Italian composer Lucian Berio has died at 77:
- Luciano Berio, an Italian composer whose many compositions, ranging from chamber music to large-scale orchestral works and from operas to songs, combined innovative imagination and analytical depth with a richly sensuous feeling for sound and form, died yesterday in Rome. He was 77.
An outstanding orchestral and vocal composer who was perhaps most remarked upon for his works with solo voice, he was especially known during his long residence in New York City for conducting his own works with the Juilliard Ensemble, which he founded.

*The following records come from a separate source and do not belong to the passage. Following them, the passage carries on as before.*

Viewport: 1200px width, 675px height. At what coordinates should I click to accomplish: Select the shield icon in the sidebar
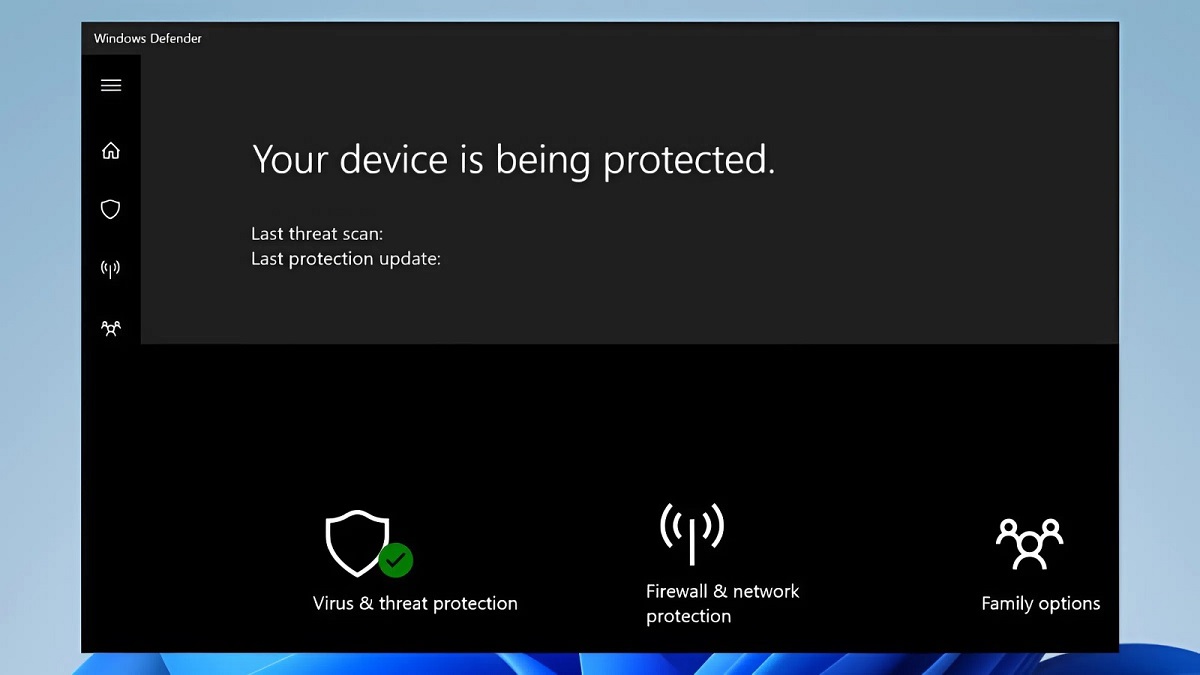click(x=111, y=209)
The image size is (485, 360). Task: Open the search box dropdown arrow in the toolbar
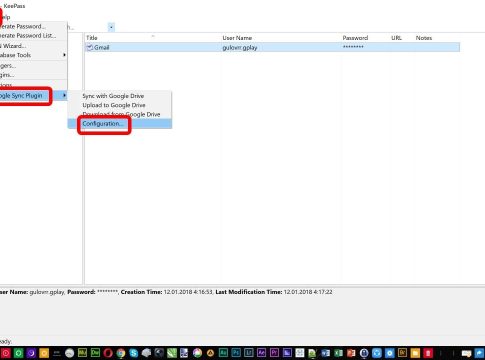tap(111, 27)
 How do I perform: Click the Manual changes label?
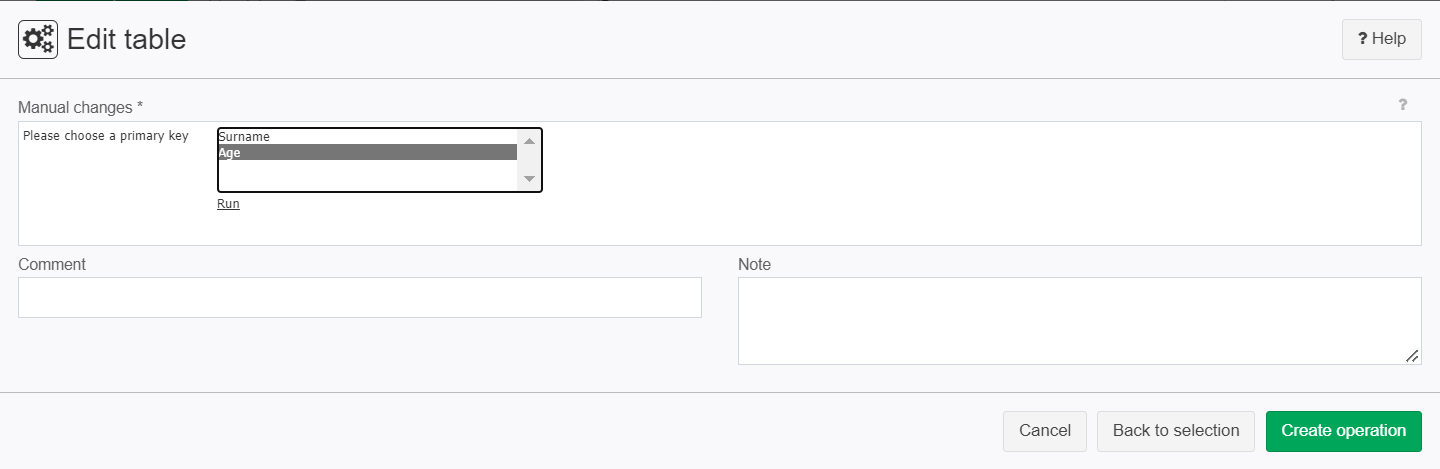81,106
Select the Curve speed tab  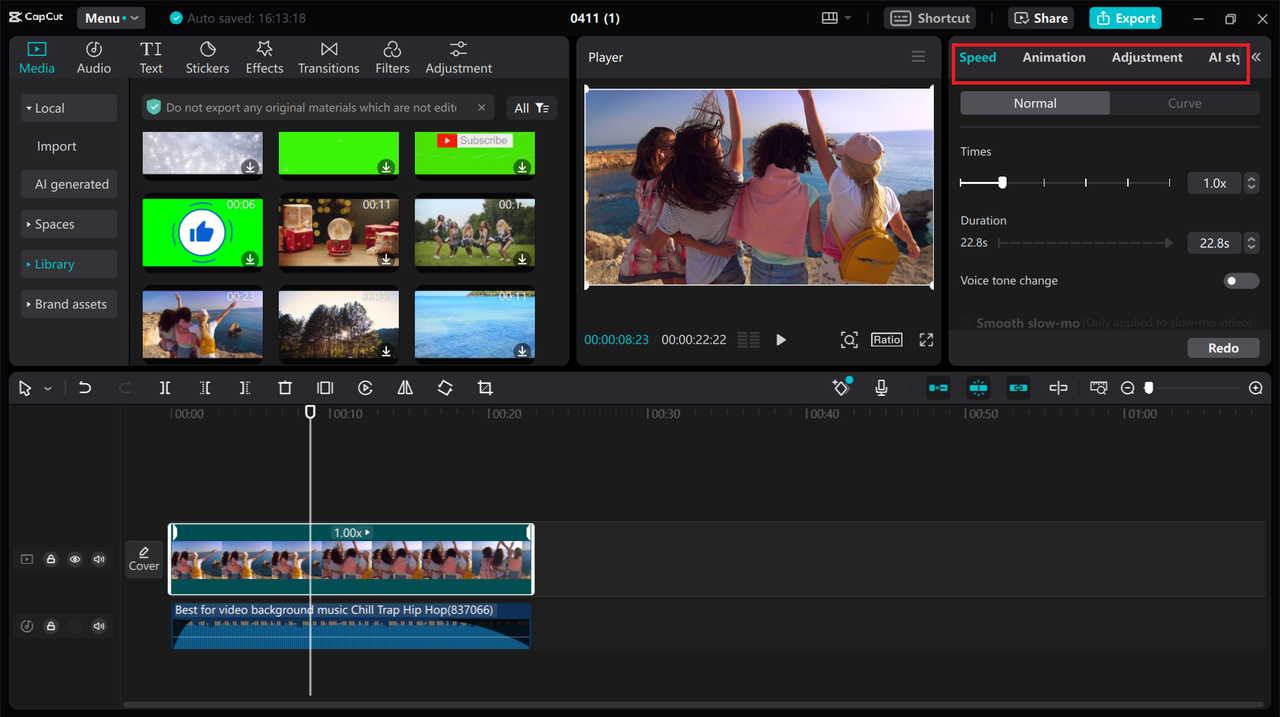click(x=1184, y=103)
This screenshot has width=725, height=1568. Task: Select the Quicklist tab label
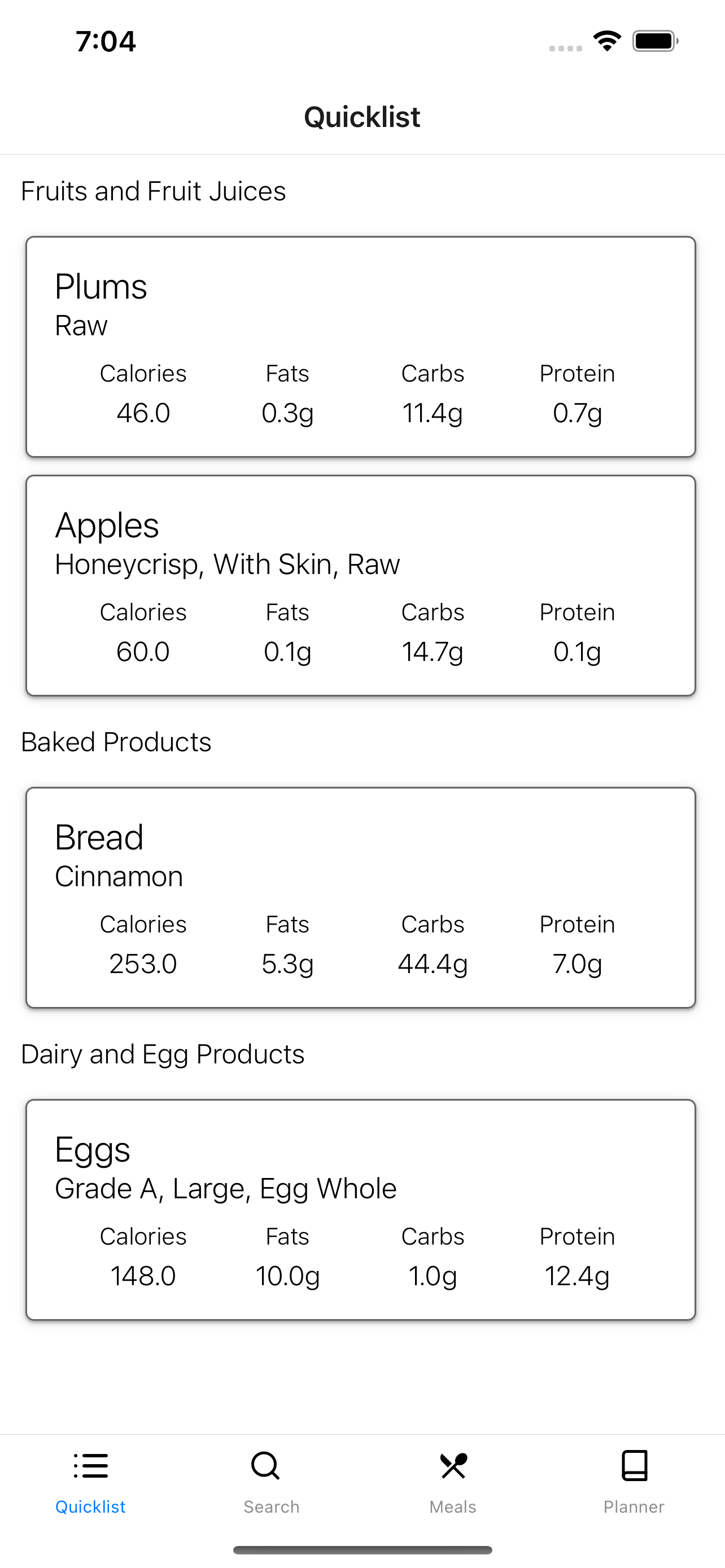(91, 1506)
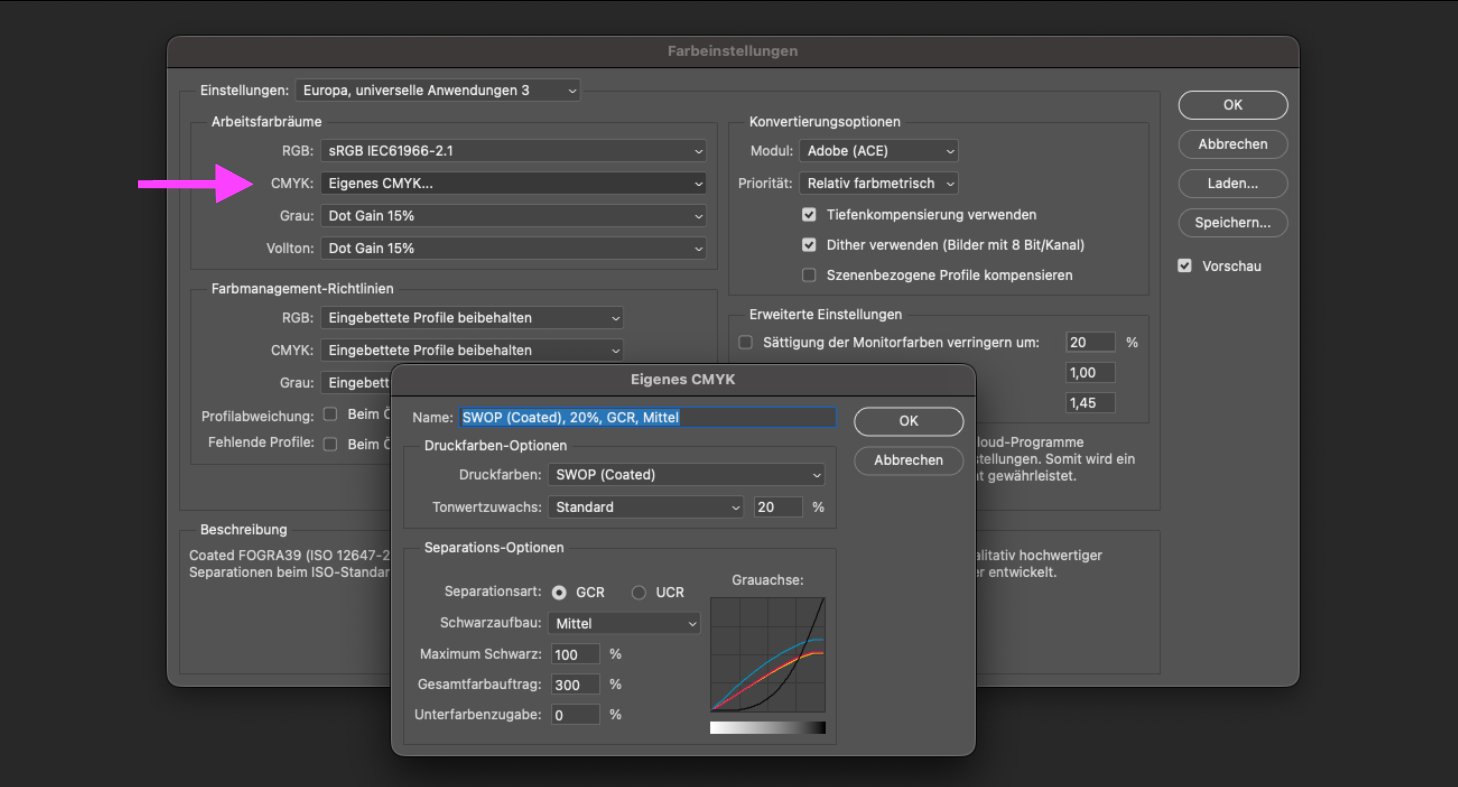Disable 'Dither verwenden' option
The height and width of the screenshot is (787, 1458).
pyautogui.click(x=809, y=244)
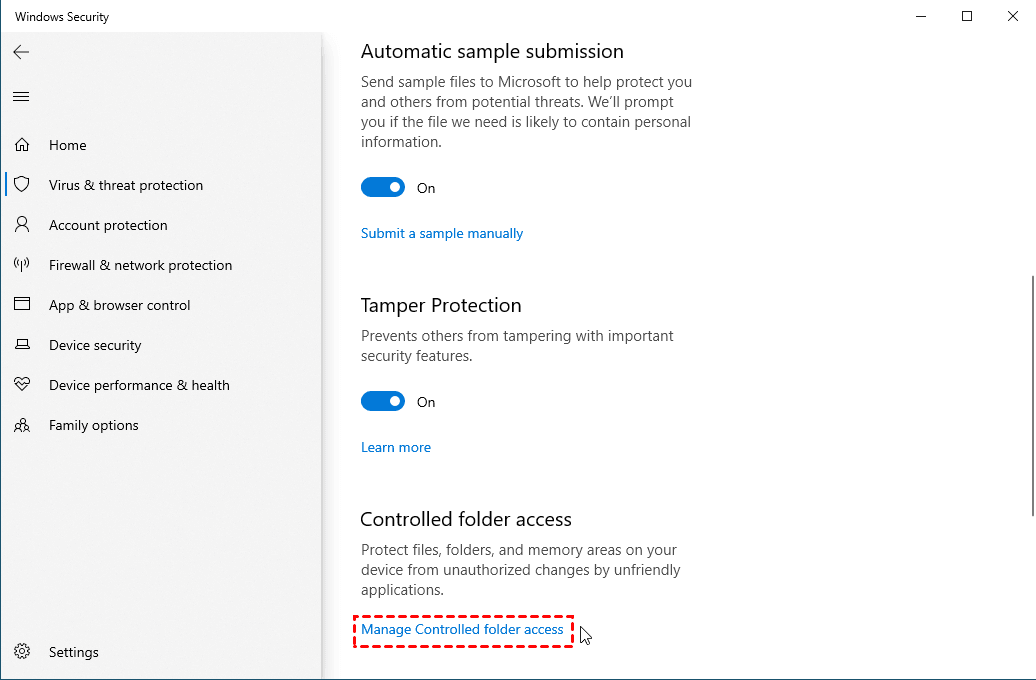
Task: Turn off Automatic sample submission toggle
Action: (x=383, y=188)
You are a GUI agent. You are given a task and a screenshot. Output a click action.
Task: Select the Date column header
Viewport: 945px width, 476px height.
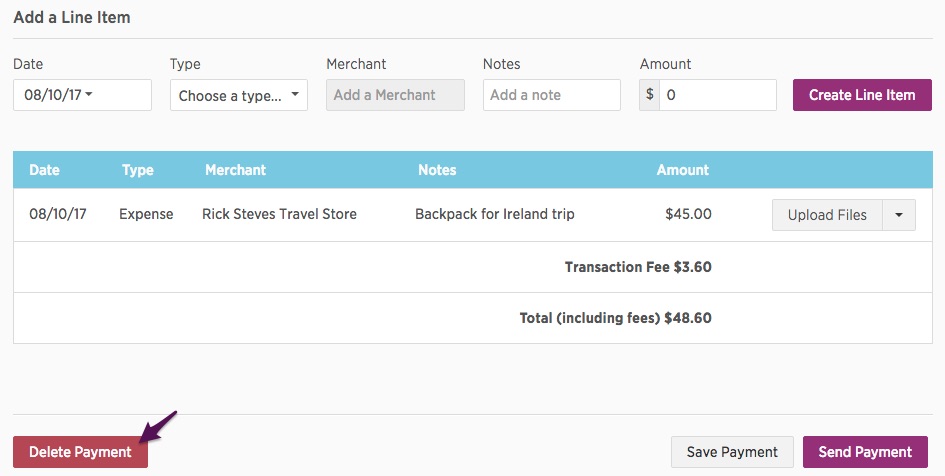(x=45, y=170)
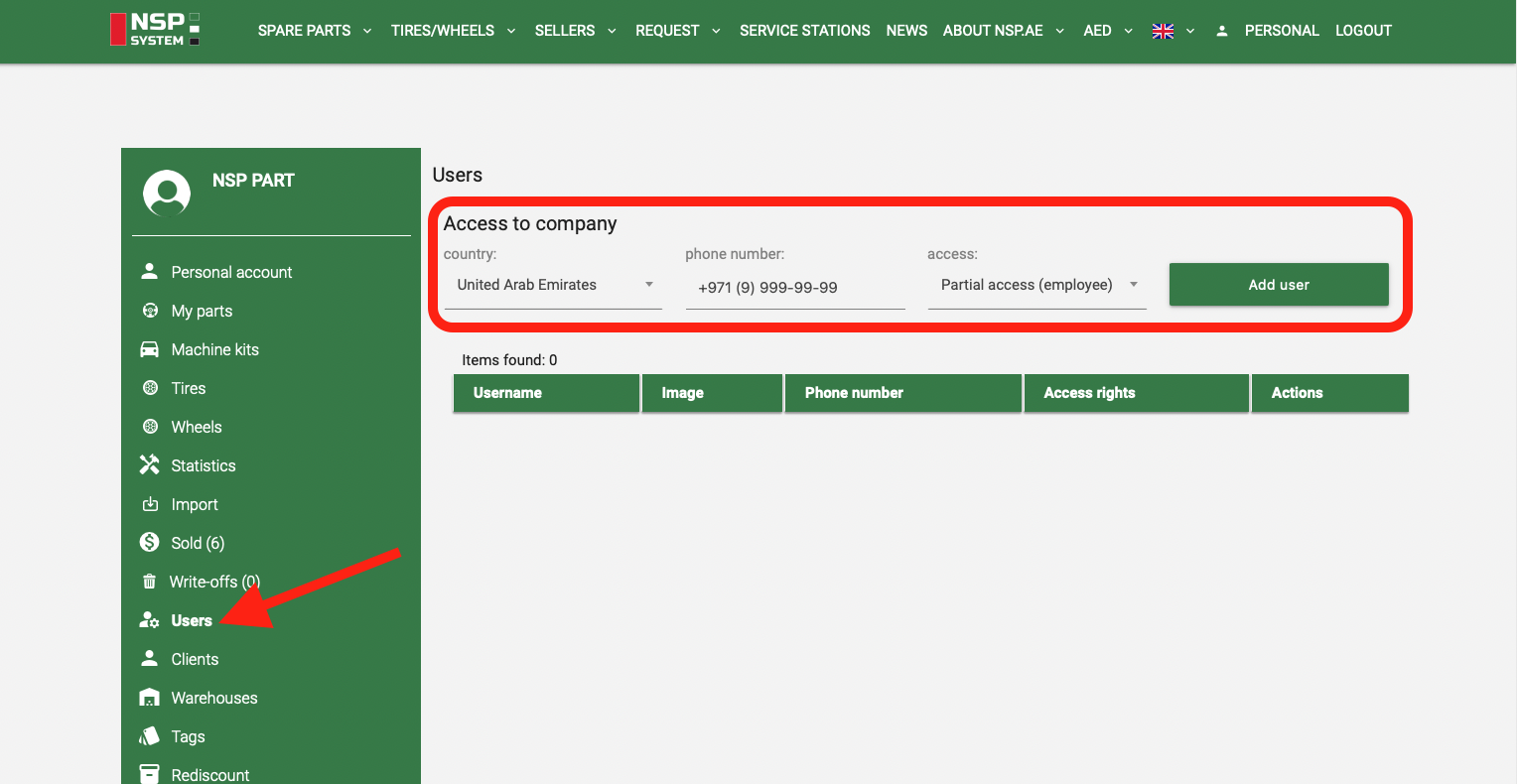The image size is (1517, 784).
Task: Expand the language flag selector
Action: 1172,31
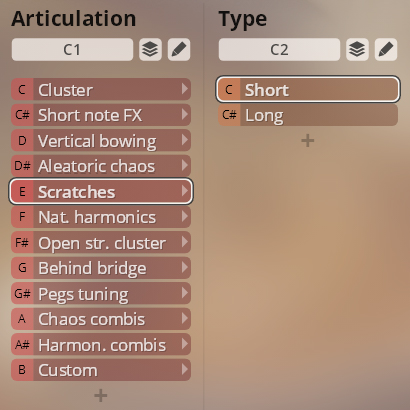Open the Custom articulation submenu arrow
Viewport: 410px width, 410px height.
[x=184, y=369]
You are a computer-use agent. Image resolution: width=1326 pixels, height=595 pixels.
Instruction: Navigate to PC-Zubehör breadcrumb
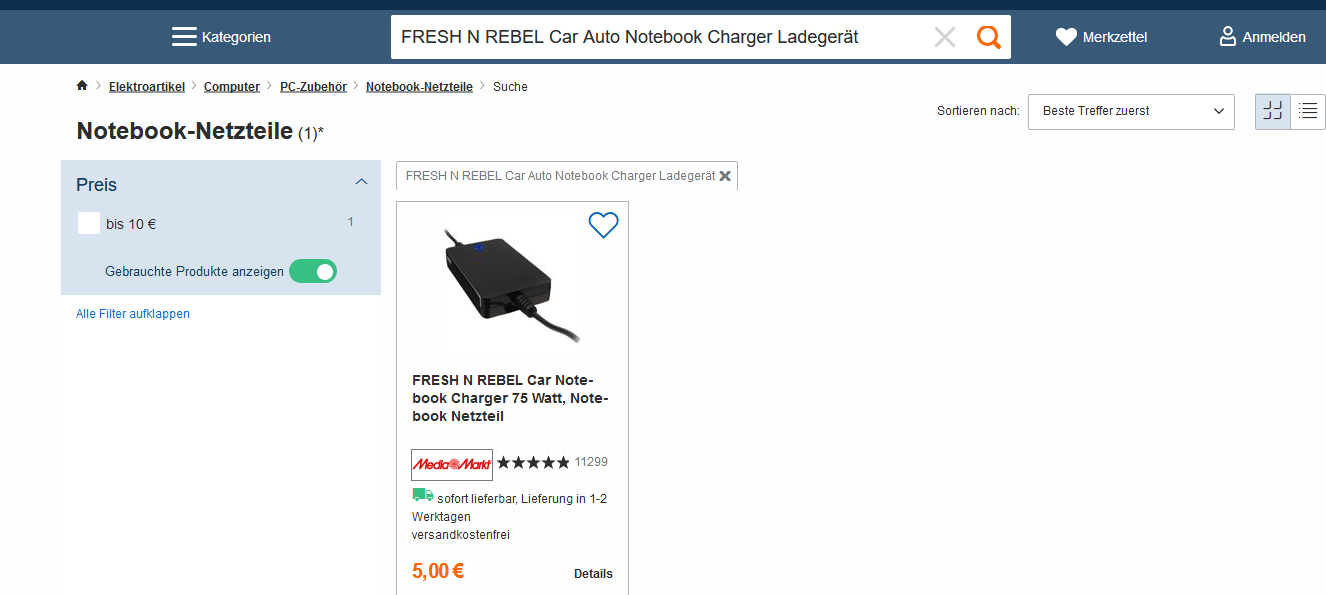coord(313,87)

Mr. Berio’s love for music was exuberantly promiscuous, and it drew him close to Italian opera (especially Monteverdi and Verdi), 20th-century modernism (especially Stravinsky), popular music (the Beatles, jazz), the great Romantic symphonists (Schubert, Brahms, Mahler) and folk songs from around the world. All gave him models for original compositions or arrangements, or for works that were neither entirely new nor entirely old, works in which threads of the old could be combined with new strands. An outstanding example is the middle movement of his “Sinfonia” for orchestra and vocal octet (1968-9), where the entire scherzo from Mahler’s “Resurrection” Symphony rolls along, supporting a tapestry of short quotations, new ideas and spoken interjections. Even when his music is ostensibly original it conveys a homage to the past. For him to write an opera, a concerto, a string quartet or a piece for solo clarinet was to contribute to a tradition. That did not mean following traditional forms, which would have been far from his thinking. Rather, the piece would emerge and develop as if it were a memory, evoking textures and situations from the past.
….Other late orchestral works, notably “Formazioni” (1985-7) and “Concerto II” with solo piano (1988-90), show Mr. Berio’s continuing ability to find new ways for the orchestra to speak, vividly and beautifully, while solo instruments went on having their say as he extended the “Sequenza” series. But perhaps his most personal and powerful achievements are works centered on a solo female voice, all the way from “Chamber Music” to “Cronaca del Luogo”: music that celebrates an individual’s capacity, even in an unhearing world, to go on expressing pathos, love and imagination. [NY Times]
I am sorry I didn’t pay more attention to this guy when he was alive, but I will now that he is gone.